Take the Russian investigation. The executive branch of government should be as motivated as Congress to uncover - or put to rest - questions about Russian attempts to influence U.S. and other democratic elections around the world. But instead of cooperating, Trump changed the subject by tweeting a bogus accusation of Obama and wiretapping. The wiretap tweet led to a bipartisan Congressional investigation, which was then clumsily undermined by the Nunes affair. Each “impulsive” or “bungled” step further entangled the press and social media in pointless political kerfuffle.
If they are strategies, Trump’s techniques of deflection and diversion have been pretty effective so far. Congressional and media resources are busily engaged with them. In the meantime, the press has inadequately attended to serious, difficult issues, such as foreign policy.
Let’s take a look at some of what is happening in the world – beginning with Iran and Islamism, those high priorities of Trump’s presidential campaign.
Iran’s partnership with Russia in the ongoing destruction of Syria has gained the Islamist state another foothold in the Middle East. Iran already influences Lebanon through its proxy, Hezbollah. Iran also supports the Houthi rebellion against the internationally recognized Yemeni government.
Libya, Egypt, Lebanon and Turkey are at high risk for Islamism, too, leaving Israel and Greece as the only Western allies in the Eastern Mediterranean basin.

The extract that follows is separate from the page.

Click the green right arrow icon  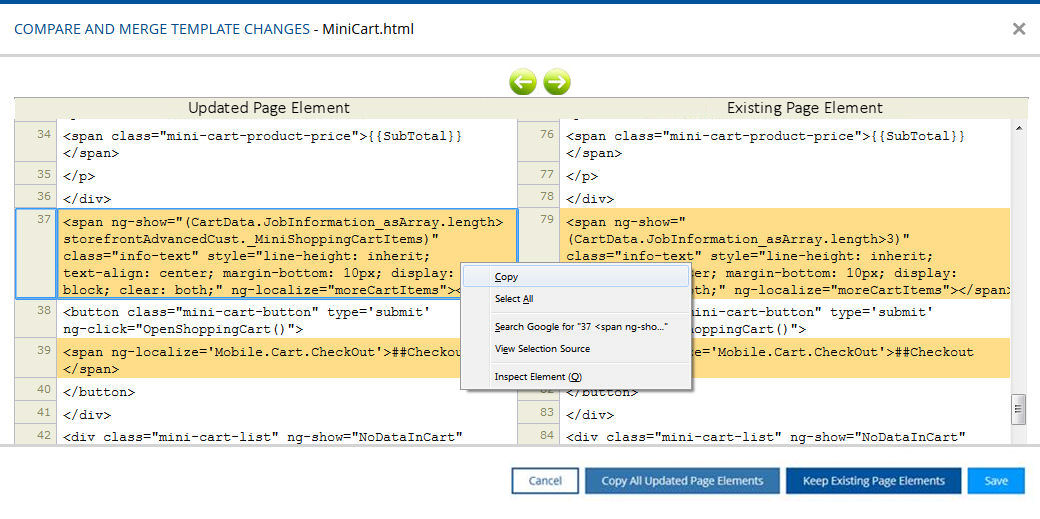point(557,82)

Slowly, and with little or no public discussion or understanding of the long view, the U.S. military is becoming more active in the Middle East. According to the NY Times, the United States launched more airstrikes in Yemen in March of this year than during all of last year. In Syria, it has airlifted local forces to front-line positions. In Iraq, American troops and aircraft are central in supporting an urban offensive in Mosul. American officials recently said they would send an additional 400 troops to Syria to help prepare for the assault on Raqqa, the Islamic State’s self-proclaimed capital, nearly doubling the total there.
Are these moves positive? Are they in America’s interest? Iraq, Syria and Yemen are failed states that are breeding grounds for terrorist groups. What will happen after the shooting stops? What is the long-term plan?

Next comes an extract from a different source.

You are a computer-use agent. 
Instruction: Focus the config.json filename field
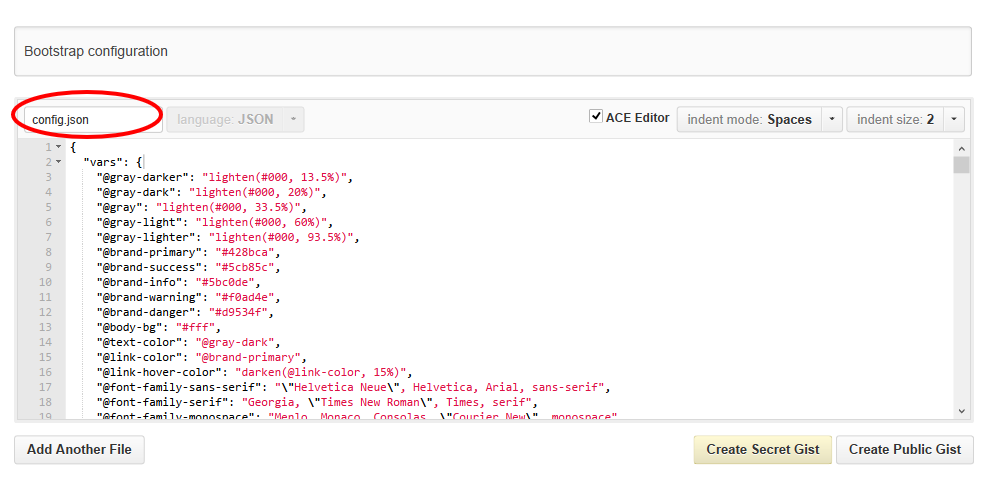click(x=92, y=119)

We need to understand the state of play. When President Trump is indeed acting to fulfill his promise to eradicate ISIS and defeat Islamist terrorism, that is something we should be reporting about and talking about. That is something we can support.
What are the objectives for the expanded use of military force? Where are we going, and how will we get there?
The president works for us; we can get behind him when we know where he is leading.
The world is a dangerous place, and the U.S. can ill afford distractions and lack of focus in the Oval Office.
The president owes the American people a plan.